_Task to complete:_
Return only the lines running from the one that contains "Open help for Related queries" through the end of the entries, exactly, both ends included. Omit pictures.

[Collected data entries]
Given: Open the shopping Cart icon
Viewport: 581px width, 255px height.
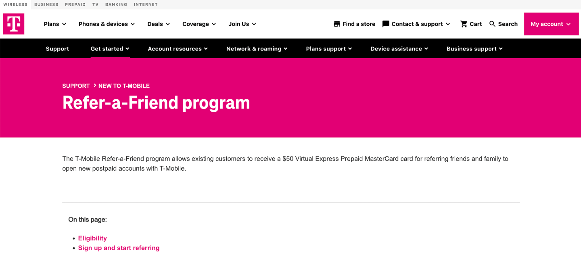Looking at the screenshot, I should pyautogui.click(x=464, y=24).
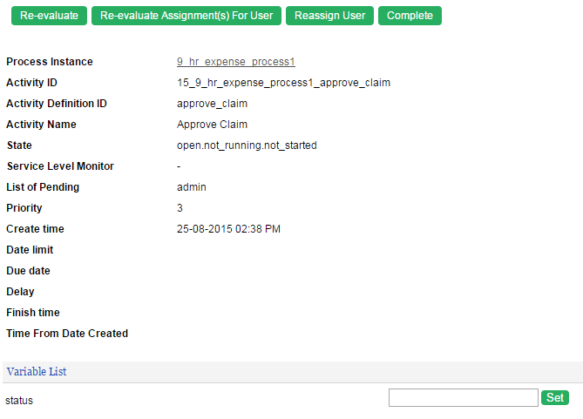Click the Due date label
Viewport: 583px width, 419px height.
[28, 271]
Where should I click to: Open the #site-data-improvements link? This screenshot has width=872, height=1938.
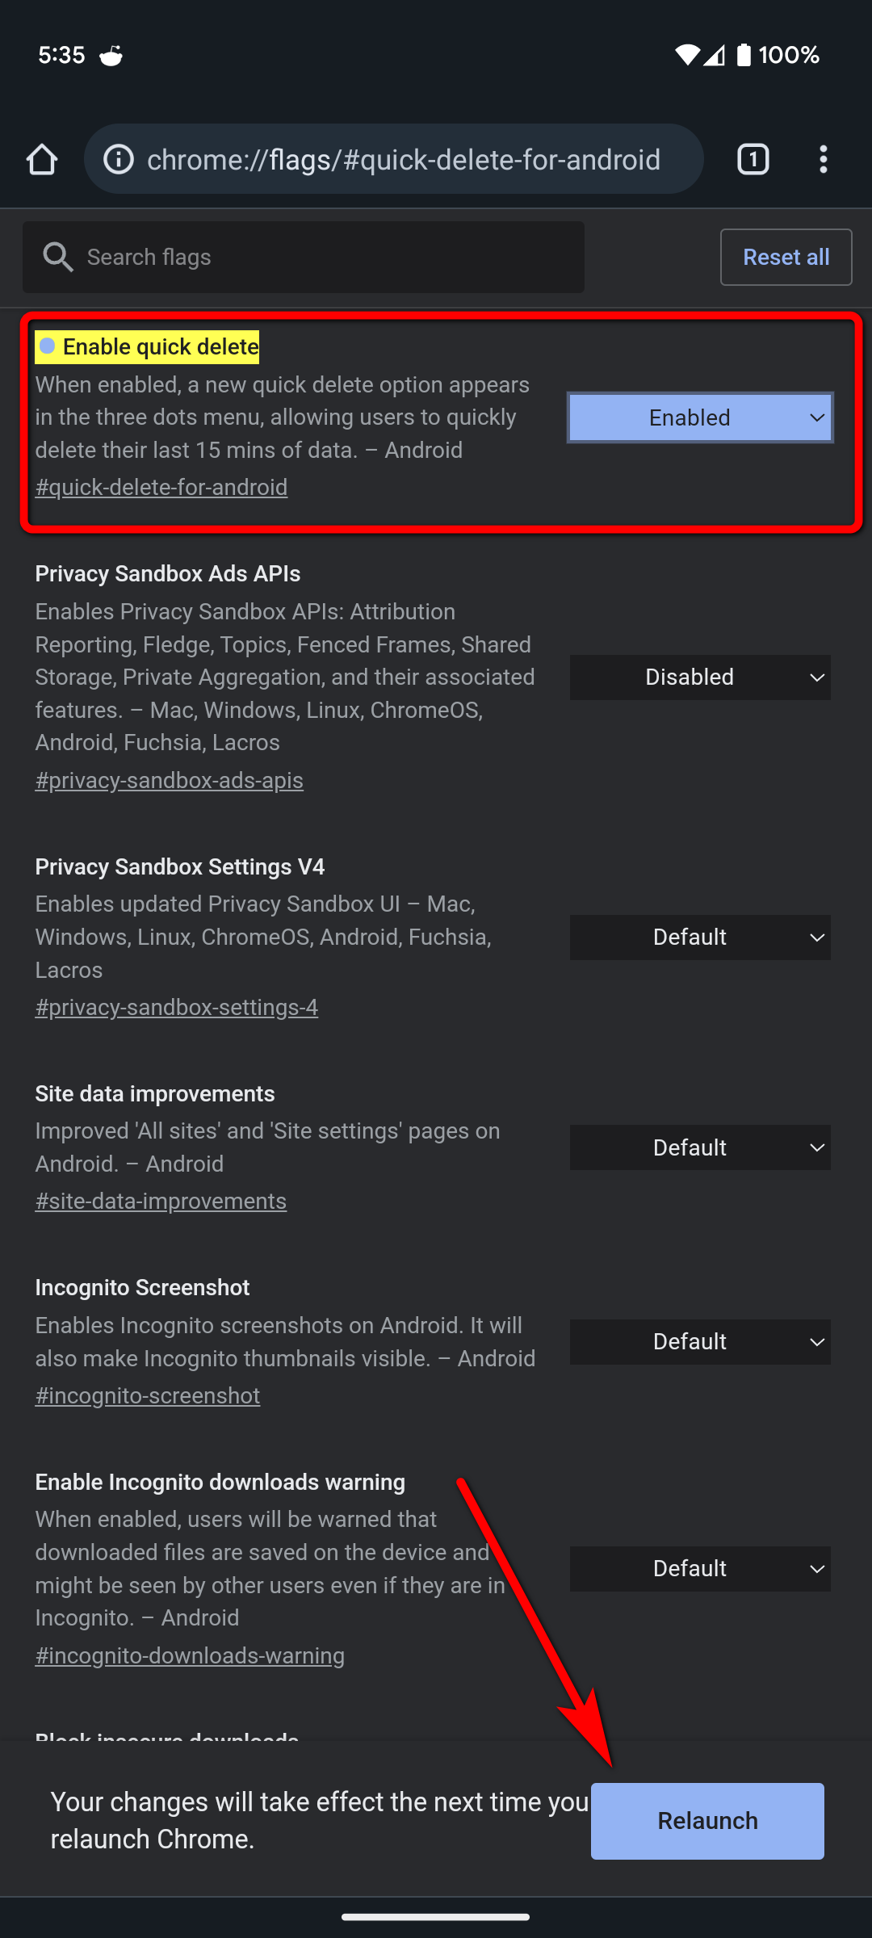(x=161, y=1201)
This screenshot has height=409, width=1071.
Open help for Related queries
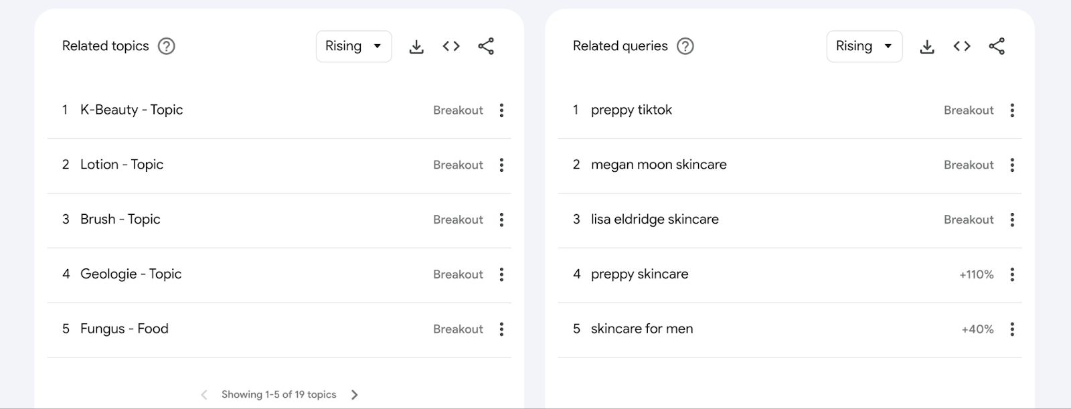685,46
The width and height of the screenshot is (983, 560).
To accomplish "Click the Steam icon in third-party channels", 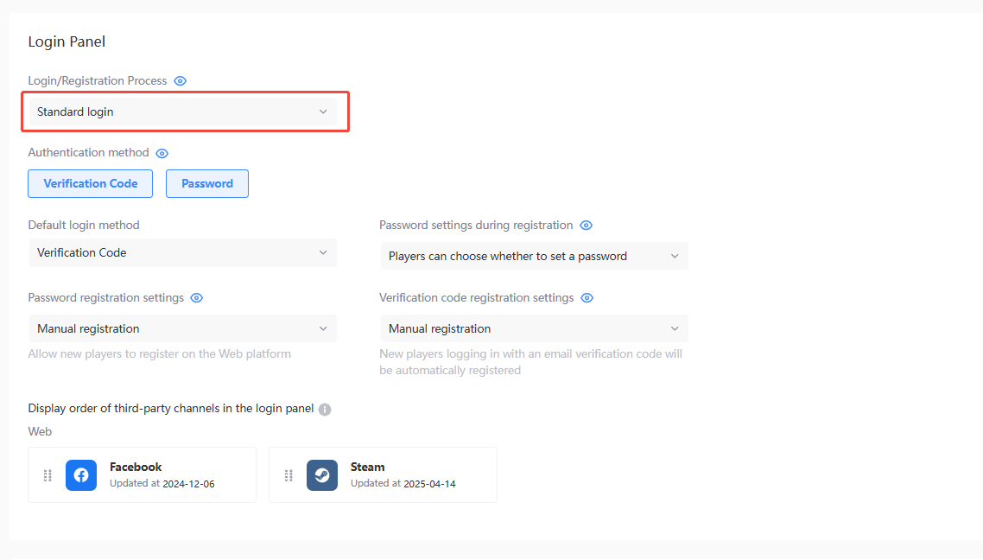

_Answer to this problem:_
Open help for Related queries
685,46
The width and height of the screenshot is (983, 560).
To accomplish "Click the Steam icon in third-party channels", 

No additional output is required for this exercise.